## Task statement
Could you rewrite the records beginning at the line that contains "You are a computer-use agent. The" and stopping after the line that contains "click(x=315, y=17)", with "Pricing" changed to "Billing" and nothing else altered?
--- BEGIN ---
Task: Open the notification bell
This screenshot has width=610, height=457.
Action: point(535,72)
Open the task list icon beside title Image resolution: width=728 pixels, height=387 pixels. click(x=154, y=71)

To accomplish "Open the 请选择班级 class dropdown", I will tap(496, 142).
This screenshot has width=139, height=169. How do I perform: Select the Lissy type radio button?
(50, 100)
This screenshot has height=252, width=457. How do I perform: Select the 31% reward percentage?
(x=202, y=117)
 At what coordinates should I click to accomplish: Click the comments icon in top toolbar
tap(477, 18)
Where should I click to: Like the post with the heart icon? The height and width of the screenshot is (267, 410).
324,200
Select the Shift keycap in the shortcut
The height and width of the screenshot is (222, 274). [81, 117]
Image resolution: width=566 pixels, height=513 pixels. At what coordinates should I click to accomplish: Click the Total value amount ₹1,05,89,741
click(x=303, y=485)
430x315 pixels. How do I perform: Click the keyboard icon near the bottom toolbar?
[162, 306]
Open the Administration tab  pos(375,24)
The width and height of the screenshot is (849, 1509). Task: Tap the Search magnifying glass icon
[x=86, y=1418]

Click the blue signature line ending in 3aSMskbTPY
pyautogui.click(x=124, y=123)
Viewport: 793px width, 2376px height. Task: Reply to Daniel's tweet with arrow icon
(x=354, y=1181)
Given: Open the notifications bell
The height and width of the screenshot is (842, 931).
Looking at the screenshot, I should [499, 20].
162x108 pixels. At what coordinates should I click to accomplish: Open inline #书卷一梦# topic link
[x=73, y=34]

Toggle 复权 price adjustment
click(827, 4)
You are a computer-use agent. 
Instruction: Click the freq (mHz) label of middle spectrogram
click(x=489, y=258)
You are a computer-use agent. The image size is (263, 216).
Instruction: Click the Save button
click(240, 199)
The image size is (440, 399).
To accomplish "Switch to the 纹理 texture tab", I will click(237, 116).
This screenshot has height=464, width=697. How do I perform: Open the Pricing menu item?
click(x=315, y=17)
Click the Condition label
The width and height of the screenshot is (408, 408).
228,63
--- END ---
## Response to the task
You are a computer-use agent. The image size is (263, 216).
Instruction: Click the Save button
click(240, 199)
The image size is (440, 399).
To accomplish "Switch to the 纹理 texture tab", I will click(237, 116).
This screenshot has height=464, width=697. How do I perform: Open the Billing menu item?
click(x=315, y=17)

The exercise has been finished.